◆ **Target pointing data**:
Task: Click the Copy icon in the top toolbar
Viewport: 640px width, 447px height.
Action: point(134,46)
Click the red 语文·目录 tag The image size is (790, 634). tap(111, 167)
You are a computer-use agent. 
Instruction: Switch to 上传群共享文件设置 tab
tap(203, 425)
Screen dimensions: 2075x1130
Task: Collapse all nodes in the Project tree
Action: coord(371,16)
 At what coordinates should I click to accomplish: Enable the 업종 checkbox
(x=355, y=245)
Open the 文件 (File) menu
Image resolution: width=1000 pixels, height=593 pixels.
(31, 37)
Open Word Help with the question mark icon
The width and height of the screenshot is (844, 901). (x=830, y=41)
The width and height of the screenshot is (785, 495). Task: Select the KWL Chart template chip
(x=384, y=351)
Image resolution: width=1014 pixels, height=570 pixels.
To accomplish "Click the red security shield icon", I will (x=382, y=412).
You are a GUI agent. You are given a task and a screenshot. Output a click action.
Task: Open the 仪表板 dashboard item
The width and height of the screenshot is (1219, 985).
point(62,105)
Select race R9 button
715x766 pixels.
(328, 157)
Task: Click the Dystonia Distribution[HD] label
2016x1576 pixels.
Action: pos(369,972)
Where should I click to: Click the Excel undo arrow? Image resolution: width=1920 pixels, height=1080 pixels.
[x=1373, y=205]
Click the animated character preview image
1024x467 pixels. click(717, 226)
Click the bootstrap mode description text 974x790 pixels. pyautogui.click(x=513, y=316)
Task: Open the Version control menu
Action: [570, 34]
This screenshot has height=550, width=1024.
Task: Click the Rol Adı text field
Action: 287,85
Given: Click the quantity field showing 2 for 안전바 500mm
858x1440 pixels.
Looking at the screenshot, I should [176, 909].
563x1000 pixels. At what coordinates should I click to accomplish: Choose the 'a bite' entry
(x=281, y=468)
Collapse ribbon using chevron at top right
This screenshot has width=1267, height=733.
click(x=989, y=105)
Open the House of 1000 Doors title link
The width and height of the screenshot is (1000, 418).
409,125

◆ **What this task involves**:
Reproduce the entries above verbatim, from the line containing "Click the bootstrap" down to the line containing "Action: 287,85", with both of those lines included.

◆ **Finished answer**:
Click the bootstrap mode description text 974x790 pixels. pyautogui.click(x=513, y=316)
Task: Open the Version control menu
Action: [570, 34]
This screenshot has height=550, width=1024.
Task: Click the Rol Adı text field
Action: 287,85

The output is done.